In 1943, Neutral Bay actor George Blackshaw shocked a nation in the most brutal act of his career.
Before the arrival of television, Australian radio ruled the airwaves by connecting families to a world far beyond their own. One of the nation’s most promising new stars was comedian George Blackwell, adored by wireless listeners around the country until he took his own life to avoid going to War.
By ANNA USHER
“Sorry to be so messy about this, but it’s swift – that’s one thing. Please tell Mum gently.”
These were the tear-stained words written on the back of an Australian army call-up notice found in the suit pocket of radio star Harold St George Blackshaw on November 27, 1943.
Best known for his role in “Calling the Stars”, a hit variety show broadcast in front of a live audience, 31-year-old Blackshaw’s headless body was found on the railway tracks between Artarmon and St Leonards just hours before he was to report for military duty.
“Dear Everybody, Sorry to do this, but my nerves have got the better of me,” his suicide note read, “I will be unable for a while to earn enough to keep Mother comfortably and without worry, and I can’t face this.
“It’s a gruesome prospect. I always have been sensitive, and the thought of having to live so close to large numbers of people is the last straw.
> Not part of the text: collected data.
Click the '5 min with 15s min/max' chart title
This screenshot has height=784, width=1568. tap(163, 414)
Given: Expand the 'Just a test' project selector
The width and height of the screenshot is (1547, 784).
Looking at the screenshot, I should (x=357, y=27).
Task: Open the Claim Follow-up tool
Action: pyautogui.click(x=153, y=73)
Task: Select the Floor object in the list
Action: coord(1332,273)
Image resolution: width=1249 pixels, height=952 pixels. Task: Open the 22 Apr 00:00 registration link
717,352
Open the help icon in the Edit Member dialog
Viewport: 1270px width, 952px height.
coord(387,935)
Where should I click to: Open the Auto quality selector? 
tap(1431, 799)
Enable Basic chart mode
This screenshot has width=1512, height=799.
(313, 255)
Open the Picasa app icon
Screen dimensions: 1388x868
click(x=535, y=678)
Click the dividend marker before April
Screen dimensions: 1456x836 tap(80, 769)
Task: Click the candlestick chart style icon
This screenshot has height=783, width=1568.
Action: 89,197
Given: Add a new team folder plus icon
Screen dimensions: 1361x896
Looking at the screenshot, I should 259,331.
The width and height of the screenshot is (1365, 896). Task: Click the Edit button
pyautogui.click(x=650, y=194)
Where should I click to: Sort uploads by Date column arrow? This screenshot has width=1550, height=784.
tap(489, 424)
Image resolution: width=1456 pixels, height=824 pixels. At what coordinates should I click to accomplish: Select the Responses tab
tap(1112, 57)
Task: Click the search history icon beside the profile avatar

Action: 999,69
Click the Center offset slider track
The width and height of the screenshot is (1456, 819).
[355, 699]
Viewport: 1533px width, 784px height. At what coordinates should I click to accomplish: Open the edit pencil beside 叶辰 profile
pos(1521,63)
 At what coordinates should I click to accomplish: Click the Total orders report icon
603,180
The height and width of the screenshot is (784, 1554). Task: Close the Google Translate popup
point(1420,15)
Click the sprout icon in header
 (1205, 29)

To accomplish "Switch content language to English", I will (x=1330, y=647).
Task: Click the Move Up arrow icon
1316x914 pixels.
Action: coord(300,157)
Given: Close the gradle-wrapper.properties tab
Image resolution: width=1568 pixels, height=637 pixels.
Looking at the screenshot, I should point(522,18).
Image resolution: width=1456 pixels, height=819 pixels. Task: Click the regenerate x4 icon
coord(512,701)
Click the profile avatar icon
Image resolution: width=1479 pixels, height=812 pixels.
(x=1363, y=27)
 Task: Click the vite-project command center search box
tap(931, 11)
“Furthermore, I am broken-hearted. I was within reach of achieving my life’s ambition. I can’t face life as a member of an Army entertainment unit. I use my nerves to perform. I couldn’t stand up to being ordered to perform.”
Blackshaw’s shock death threw a legion of fans into mourning, with piles of sympathy notes and telegrams delivered to radio stations around the country, who even broadcast a special memorial for thousands of devastated Australian listeners.
Born in 1912, Blackshaw’s rise to fame began when he moved from Melbourne to Neutral Bay in the late 1930s, settling in Wycombe Rd with his mother, Minna and sister Nancy.
“My first acting engagement was in ‘Martin’s Corner, in which I played the part of Drake,” he told the Radio Pictorial of Australia in April 1943, just seven months before his death.
“Then I wrote an act of my own and toured Hoyts suburban theatres. Later I starred at the Tivoli, and then came the Palmolive shows over at 2GB, in which I still feature, and I love this work. I reckon ‘Calling the Stars’ is one of the best shows on the air.”
At the Inquest into Blackshaw’s death, sister Nancy told the Coroner she had dined with him in the city on Friday, November 26, 1943.
“My brother was in a normal state as far as I could see,” she said.
“I left him soon after dinner, and he returned home at around 9:20 pm and remained there until about 10 pm when he went out for a walk.
“He did not return.”
At 6:20 am the following morning, North Sydney Police Sergeant Alex Brookfield was called to St Leonards Station, where rail employees had discovered a decapitated corpse.
It was George Blackshaw.
“The head had been severed from the trunk, and death had taken place about five or six hours previously, in my opinion,” he told the Court.
The Inquest found Blackshaw died ‘from the effects of a severed head, wilfully caused by placing himself on the railway line and being run over by a moving electric railway train’.
In his jacket, Sergeant Brookfield found a copy of a letter written to the Area Officer at North Sydney requesting time off to attend “urgent and vital personal business affairs”, the granted leave pass for November 26 to November 27 – and the suicide note.
Unable to face the prospect of joining the Army during wartime, the brilliant young actor saw death as his only option.
“My love to the Australian workers,” Blackshaw wrote, before signing off by saying he felt “quite cheerful and anything but insane” at the decision to take his own life.
“Sorry about it, but it’s swift, that’s one thing. Cheerio – George.”